Theme 4: Natural resources, technology, material infrastructure and agro-ecological development
Research centres mainly on the struggle between diverse interests, values and expectations, to optimise the use of natural resources for agricultural production and environmental protection.
Research focuses on the negotiations between different social groups and the strategies they adopt to access resources, and on the struggles to design choices and outcomes in indigenous technologies and new paradigms of modernisation and sustainability. Two socio-technical practices are the object of research, irrigation systems and new technologies for small-scale food producers. Both clusters are quite successful and warrant more attention in the overall development of working programme 1. The work of cluster 1 will continue to centre on three topics: contested water use; water rights and livelihood; agro-ecology and (water) technology. Water will be the scarce commodity of this century, and work on this issue has to be continued. The work of cluster on technology is extremely relevant because especially biotechnology is one of the most contested resources at present. Relations with other themes are being improved, notably with themes 2 (especially on issues of institutional reforms, technology-institutions relationships and water rights), and also with other working programmes (wp2 livelihoods). There is also collaborative research that has been taken up with the new ‘Kenniseenheden’ in Wageningen.

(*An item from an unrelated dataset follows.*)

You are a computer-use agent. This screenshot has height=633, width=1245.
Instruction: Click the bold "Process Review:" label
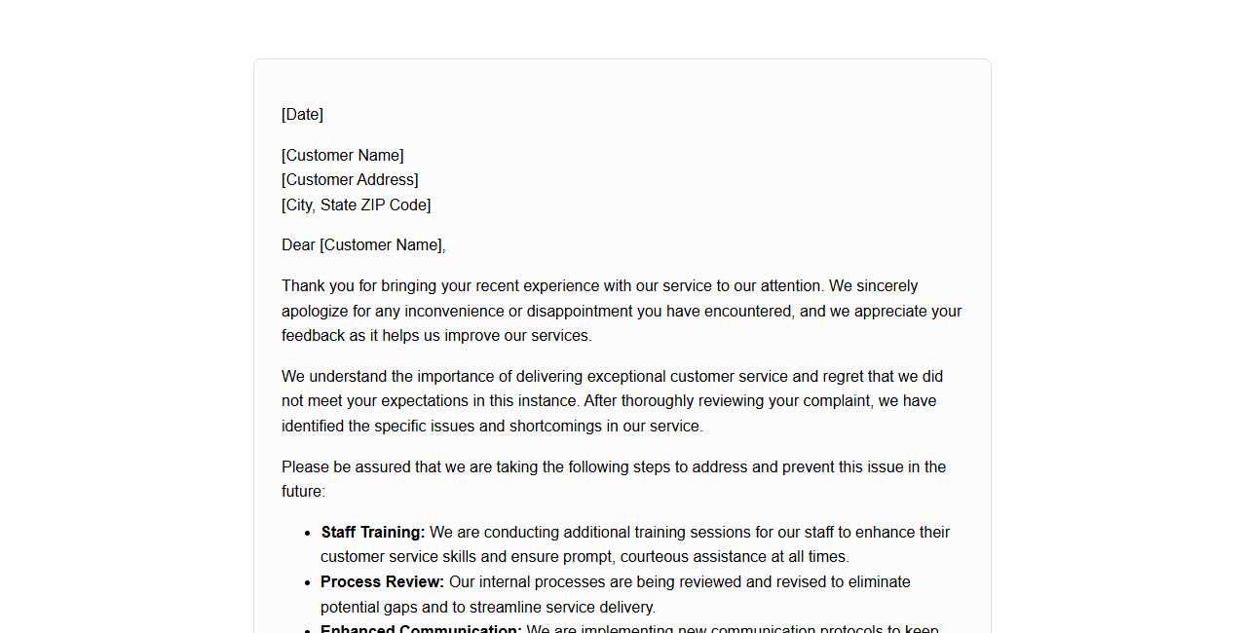(x=382, y=582)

Theme 5: Facilitating knowledge networks and interactive learning
The research projects related to this theme focus on knowledge networks, interactive learning, the social organisation of innovation, platforms for resource use negotiation and knowledge systems in sustainable agriculture. The output of research within this theme has been good over the past years. Within this unit research tends to focus more on knowledge systems and the interface of local and scientific environmental knowledge. With the arrival of some new senior researchers growth is expected in the area of (mass)communication and the environment. Collaboration with theme 4 is increasing, particularly in the area of new knowledge based, or knowledge intensive technologies and environmental education (such as the Integrated Pest Management Farmer Field Schools). Thus, there are possibilities for more extensive collaboration between researchers of both themes.